A Câmara dos Deputados aprovou nesta quarta-feira o Projeto de Lei 2.083/2022, que prevê o Regime Disciplinar Diferenciado (RDD) para presos que pratiquem violência contra mulher ou violem medidas protetivas. A proposta segue para sanção presidencial.

O texto altera a Lei de Execução Penal para prever punições mais rígidas quando houver ameaça ou violência contra a vítima ou seus familiares. O regime inclui cela individual, restrições a visitas e ao banho de sol, além de monitoramento de entrevistas e correspondências.

O projeto aponta transferência compulsória de presos para presídios em outros estados e pode durar até dois anos. Também vale para casos de saída temporária ou regimes de cumprimento abertos ou semiabertos, desde que haja medidas protetivas vigentes.

Soraya Thronicke, autora da proposta, lembrou o caso de Bárbara Penna, vítima de feminicídio em Porto Alegre, para justificar o endurecimento.
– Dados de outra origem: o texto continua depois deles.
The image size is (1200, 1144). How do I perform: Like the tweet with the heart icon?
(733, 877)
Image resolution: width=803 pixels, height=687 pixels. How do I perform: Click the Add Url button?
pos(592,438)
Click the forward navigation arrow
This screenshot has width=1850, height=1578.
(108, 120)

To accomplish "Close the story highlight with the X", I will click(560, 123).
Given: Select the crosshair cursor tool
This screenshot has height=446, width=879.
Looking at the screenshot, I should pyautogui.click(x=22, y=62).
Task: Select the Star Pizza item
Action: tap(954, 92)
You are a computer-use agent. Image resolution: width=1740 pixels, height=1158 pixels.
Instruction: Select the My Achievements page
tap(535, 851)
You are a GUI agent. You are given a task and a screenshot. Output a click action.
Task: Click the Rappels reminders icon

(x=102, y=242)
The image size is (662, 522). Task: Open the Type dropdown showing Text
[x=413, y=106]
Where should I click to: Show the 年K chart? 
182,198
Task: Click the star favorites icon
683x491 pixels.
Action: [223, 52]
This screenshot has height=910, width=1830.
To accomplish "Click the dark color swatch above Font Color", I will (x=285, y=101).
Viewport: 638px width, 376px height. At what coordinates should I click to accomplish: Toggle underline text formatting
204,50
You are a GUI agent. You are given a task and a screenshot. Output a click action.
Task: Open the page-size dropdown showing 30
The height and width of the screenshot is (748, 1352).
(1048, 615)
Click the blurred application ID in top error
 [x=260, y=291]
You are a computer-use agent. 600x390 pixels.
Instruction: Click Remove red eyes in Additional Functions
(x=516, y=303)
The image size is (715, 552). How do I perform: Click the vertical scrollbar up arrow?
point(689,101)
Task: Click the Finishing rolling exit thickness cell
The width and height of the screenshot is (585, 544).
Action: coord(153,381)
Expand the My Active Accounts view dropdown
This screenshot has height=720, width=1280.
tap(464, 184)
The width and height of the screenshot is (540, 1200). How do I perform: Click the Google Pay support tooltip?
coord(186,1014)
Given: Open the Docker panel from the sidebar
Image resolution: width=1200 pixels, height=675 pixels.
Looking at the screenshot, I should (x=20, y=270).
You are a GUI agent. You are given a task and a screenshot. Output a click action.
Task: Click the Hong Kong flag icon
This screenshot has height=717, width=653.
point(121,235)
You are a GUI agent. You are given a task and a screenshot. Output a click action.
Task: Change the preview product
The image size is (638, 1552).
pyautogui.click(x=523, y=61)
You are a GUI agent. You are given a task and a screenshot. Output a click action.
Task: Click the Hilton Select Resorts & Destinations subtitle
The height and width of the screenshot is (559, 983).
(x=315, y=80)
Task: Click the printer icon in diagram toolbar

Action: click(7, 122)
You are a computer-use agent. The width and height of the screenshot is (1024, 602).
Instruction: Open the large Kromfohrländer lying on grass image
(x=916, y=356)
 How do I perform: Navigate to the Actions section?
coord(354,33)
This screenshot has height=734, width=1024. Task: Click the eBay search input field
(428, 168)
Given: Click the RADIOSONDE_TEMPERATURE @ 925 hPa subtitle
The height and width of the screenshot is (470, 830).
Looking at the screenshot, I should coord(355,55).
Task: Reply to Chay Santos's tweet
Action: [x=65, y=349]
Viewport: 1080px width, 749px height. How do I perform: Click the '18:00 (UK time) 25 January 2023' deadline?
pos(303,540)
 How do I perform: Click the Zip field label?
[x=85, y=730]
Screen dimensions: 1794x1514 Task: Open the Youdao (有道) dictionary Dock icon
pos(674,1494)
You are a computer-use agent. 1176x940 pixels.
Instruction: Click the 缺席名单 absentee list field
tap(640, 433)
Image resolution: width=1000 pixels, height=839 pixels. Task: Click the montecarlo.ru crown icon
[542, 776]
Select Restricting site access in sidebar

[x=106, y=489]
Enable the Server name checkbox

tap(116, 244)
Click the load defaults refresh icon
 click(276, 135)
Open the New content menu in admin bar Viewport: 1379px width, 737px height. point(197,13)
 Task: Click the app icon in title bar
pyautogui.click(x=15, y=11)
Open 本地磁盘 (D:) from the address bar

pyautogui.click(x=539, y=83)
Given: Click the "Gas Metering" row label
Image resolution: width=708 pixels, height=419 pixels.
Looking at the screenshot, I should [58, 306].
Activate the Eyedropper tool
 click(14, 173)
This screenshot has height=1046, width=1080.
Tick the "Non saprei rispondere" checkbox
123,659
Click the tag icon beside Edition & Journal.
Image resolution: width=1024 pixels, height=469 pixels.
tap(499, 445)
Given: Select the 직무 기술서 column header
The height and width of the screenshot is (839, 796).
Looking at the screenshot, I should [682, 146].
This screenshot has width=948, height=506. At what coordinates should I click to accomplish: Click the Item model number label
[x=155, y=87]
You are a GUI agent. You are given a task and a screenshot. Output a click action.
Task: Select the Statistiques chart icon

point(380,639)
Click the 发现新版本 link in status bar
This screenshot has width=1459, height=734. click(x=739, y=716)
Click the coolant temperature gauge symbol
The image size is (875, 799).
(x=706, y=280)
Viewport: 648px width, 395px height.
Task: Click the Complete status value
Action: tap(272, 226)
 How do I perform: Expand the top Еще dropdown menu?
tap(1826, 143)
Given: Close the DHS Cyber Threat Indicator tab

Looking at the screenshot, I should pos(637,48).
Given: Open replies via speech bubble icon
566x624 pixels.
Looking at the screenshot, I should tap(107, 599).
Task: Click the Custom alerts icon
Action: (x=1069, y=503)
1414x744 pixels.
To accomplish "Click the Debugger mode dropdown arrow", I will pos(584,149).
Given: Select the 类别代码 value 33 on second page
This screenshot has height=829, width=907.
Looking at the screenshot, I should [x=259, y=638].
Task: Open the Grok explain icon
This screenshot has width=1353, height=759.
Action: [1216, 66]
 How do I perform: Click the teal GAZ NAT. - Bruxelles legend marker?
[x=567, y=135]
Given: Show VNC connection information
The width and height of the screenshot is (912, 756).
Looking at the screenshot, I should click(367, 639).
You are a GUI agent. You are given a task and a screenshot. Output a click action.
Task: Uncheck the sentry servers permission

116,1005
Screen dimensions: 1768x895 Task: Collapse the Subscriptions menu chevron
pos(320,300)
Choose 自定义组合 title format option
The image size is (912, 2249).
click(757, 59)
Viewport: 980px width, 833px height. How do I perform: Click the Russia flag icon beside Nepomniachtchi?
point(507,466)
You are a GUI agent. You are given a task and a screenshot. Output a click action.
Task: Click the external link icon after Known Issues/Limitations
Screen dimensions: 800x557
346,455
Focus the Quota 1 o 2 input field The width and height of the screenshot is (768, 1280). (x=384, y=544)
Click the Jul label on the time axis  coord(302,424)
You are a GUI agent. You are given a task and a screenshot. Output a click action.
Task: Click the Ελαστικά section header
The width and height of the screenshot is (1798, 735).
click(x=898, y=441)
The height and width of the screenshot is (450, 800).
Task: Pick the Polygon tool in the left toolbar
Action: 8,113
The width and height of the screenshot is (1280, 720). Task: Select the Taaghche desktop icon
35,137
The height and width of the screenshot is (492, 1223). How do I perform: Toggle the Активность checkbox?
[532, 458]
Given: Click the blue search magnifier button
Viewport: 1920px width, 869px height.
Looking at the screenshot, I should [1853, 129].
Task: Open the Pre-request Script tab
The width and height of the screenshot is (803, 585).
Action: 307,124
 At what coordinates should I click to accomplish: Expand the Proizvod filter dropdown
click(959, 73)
Penna sofreu ataques do ex-marido, mesmo sob medidas restritivas, segundo a justificativa.

O relator, deputado Luiz Carlos Busato, apresentou emenda queacrescenta na Lei de Crimes de Tortura a submissão repetida de mulher a sofrimento físico ou mental no contexto de violência. A mudança classifica essa conduta como tortura, com pena de 2 a 8 anos.

Com a alteração, o texto aprovado integra o enquadramento da tortura sem prejudicar as penas de outros crimes. A proposta aguarda a posição do Executivo para seguir no trâmite legal.